Der Fußball-Song ist so etwas wie Jagdgesang und Kampfruf des modernen Menschengeschlechts. Im zivilen Leben brüllt kaum einer los und erlegt dann ein wildes Tier. Zur WM jedoch dürfen sie noch mal aufs Feld geführt werden, die Urschreie der (Selbst-)Anfeuerung. Wie das in popkulturell ansprechendem Format geschieht, haben die Lightning Seeds 1996 mit "Three Lions" bewiesen. Bei der aktuellen Auswahl fühlt sich der Hörer jedoch des Öfteren direkt in die Steinzeit versetzt.

Ganz groß in Sachen Fußball-Ranschmeiße ist TV-Starlet Oliver Pocher.
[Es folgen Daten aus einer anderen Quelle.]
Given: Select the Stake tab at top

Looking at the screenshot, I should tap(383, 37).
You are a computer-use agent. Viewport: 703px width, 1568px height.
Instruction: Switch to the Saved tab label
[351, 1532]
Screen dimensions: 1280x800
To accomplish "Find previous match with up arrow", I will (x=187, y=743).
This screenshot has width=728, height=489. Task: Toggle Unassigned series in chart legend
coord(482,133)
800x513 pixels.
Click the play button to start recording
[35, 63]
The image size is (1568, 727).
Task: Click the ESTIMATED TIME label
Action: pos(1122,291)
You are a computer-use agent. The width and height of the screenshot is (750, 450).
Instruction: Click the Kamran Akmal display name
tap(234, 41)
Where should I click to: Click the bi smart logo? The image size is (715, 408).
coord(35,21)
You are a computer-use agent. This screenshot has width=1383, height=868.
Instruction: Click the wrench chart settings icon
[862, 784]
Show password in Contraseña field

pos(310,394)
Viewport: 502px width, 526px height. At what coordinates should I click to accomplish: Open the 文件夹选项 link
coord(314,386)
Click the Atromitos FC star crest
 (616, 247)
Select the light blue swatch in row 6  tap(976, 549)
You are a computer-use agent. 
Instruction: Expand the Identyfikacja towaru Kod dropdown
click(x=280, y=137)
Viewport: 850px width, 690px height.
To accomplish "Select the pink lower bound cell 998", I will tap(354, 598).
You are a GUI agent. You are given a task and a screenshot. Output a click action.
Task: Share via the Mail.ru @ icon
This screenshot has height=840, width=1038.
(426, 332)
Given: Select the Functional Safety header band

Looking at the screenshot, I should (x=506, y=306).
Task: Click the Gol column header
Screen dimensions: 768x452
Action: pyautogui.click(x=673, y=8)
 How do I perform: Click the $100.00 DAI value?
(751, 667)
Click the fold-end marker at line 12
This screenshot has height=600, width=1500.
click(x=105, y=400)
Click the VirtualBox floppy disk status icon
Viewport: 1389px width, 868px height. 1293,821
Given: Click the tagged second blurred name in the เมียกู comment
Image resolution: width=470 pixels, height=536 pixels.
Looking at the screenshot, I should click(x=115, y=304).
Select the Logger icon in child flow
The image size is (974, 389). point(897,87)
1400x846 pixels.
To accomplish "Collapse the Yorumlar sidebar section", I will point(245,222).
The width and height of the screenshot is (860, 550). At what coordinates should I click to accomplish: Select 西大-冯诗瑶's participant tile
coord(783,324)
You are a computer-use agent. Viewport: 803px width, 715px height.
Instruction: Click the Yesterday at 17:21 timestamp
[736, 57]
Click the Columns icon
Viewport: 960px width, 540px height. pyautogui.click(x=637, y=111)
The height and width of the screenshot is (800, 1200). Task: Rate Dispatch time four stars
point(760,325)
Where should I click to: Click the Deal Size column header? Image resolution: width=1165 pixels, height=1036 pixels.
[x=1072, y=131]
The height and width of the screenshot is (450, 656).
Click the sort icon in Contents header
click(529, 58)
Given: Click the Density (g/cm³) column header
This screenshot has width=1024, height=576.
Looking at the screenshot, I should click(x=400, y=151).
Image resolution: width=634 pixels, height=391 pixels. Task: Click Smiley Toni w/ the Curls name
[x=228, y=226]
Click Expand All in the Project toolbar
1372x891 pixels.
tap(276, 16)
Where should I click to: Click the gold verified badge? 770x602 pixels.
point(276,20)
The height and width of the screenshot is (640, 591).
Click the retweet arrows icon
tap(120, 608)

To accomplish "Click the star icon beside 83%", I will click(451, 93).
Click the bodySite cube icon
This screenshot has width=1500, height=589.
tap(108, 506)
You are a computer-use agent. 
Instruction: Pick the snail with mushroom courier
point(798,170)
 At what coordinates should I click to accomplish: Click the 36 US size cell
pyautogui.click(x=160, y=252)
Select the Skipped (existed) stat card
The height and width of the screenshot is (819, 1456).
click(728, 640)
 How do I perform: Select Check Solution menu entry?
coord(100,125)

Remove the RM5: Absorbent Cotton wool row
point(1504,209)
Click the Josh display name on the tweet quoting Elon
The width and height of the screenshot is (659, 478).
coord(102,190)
Nach "Schwarz und Weiß" (WM 2006) und "Bringt ihn heim" (EM 2008) legt er jetzt nach mit "Wir gehen nur zurück, um Anlauf zu nehm'". "2010, 2010, 2010 werden wir mit goldenem Pott nach Hause gehen", singt er, sicherheitshalber chorverstärkt, in seiner Hymne, die wie aus dem Kult-Setzbaukasten dahinrumpelt. Alte Helden wie Paul Breitner bemühen, vergangene Erfolge zitieren (1954), noch ein wenig den Kampfgeist beschwören und zum großen Finale die Fahnen am Brandenburger Tor wehen lassen, fertig ist der Chart-Stürmer. Soccer sells. Es grüßen die Sportfreunde Stiller, die ihren mitgröl-erprobten Hit von 2006 jetzt schlichtweg um vier Jahre und den Austragungsort Südafrika weitergedreht haben: "'54, '74, '90, 2010".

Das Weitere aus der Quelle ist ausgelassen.